An abstract data type interface for a symbol table looks roughly like this:

/enterScope/: push a new empty hash-table on top of the stack
/exitScope/: pop the top-most hash-table
/addSymbol/: add a symbol and its information to the top-most hash-table
/getSymbol/: search the hash-tables from top to bottom and return the first matched symbol.

My implementation

Now that we know what a symbol table is, and how it should work, it should be relatively straightforward for most developers with experience to implement, so I'll skip that part entirely. The tricky part, is actually using it. I'll describe what I did, and how I came to find that my solution was not as well designed as I hoped.

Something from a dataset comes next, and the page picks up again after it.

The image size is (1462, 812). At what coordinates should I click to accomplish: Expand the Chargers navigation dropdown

I wrote my Wig compiler in Python. (Mini-rant: I would've actually liked to use Haskell, but my partner did not know Haskell and knew Python, so that's what we decided to use; had I known he'd abandon the course 4 weeks in, I would have pushed harder for Haskell.) Python is an OO language, and so a common way to walk through the AST is to use visitor pattern. I went ahead and added an accept method to every Node subclass and created an ASTVisitor class which had preVisit and postVisit methods for every node type. I was ready to implement my symbol table: I subclassed ASTVisitor and had something similar to this code:

class SymTableVisitor(ASTVisitor):
    def __init__(self):
        self.symtable = SymTable()

    def preVisitFunDecl(self, node):
        self.symtable.enterScope()
        self.symtable.addSymbol(node.fun_name, 'function')

    def postVisitFunDecl(self, node):
        self.symtable.exitScope()

    def preVisitVarDecl(self, node):
        self.symtable.addSymbol(node.var_name, 'variable')

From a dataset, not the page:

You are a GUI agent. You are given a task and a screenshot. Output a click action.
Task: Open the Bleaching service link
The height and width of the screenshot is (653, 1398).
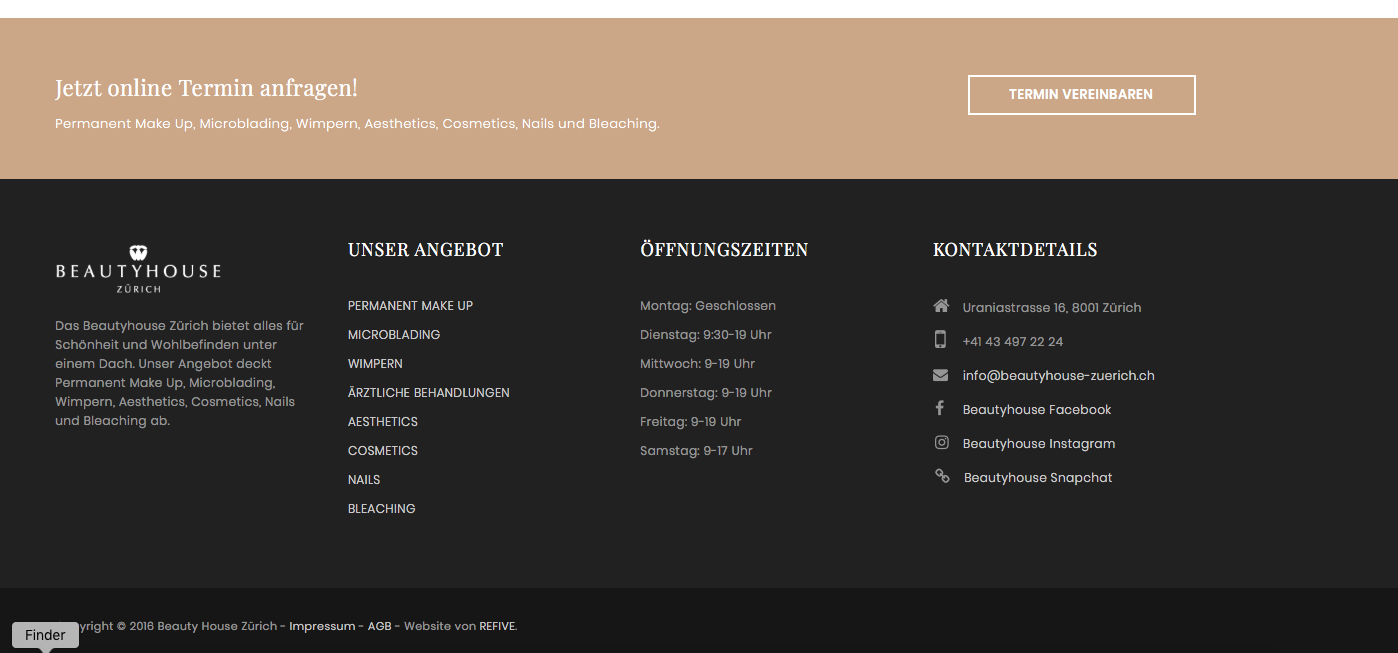(381, 509)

Obviously there were more cases to handle in the actual code, but this should give you a good idea of how I wrote my implementation. Initially, this seemed quite clever, because symtable is always in the correct state when I visit the different node types. It's only when the time came to implement type checking that I started seeing the problems with my approach.

The Flaw

Here is the major flaw in my design, which causes many smaller problems and annoyances:

The symbol table exists only while SymTableVisitor is executing.

The ephemeral nature of the symbol table has two consequences:

Any code that needs to use the symbol table must be a sub-class of SymTableVisitor;
We cannot have any algorithm that works in two passes.

The first point has many implications: we cannot write a traversal of the AST in any other way than by using a visitor and the subclass must carefully call the proper super-class methods (e.g. preVisitFunDecl) at the appropriate point. The second point can prevent mutually recursive functions and forces us to write functions in the proper order.

A possible solution

One possible solution to the problem, and the way I did in my own project, was to modify SymTableVisitor to create a complete data structure that could then be passed to other algorithms and be queried without being in the correct visitor context. A T.A. for the class suggested that I create a dictionary mapping AST nodes (i.e. those that introduce a new scope) to a symbol table. So now, my SymTableVisitor looks more like this:

class SymTableVisitor(ASTVisitor):
    def __init__(self):
        self.symtable = SymTable()
        self.all_tables = {}

    def preVisitFunDecl(self, node):
        self.symtable.enterScope()
        self.symtable.addSymbol(node.fun_name, 'function')

    def postVisitFunDecl(self, node):
        self.all_tables[node] = copy.deepcopy(self.symtable)
        self.symtable.exitScope()

    def preVisitVarDecl(self, node):
        self.symtable.addSymbol(node.var_name, 'variable')

After the visit is complete, we can easily fetch the dictionary of symbol tables, pass it to other passes that can inspect it and update it. It's not a perfect solution, for example you need a mechanism to propagate information in a node to all its descendents, but it was more than enough to get me through the rest of the project, and implementing type checking and code generation was much easier and less error prone.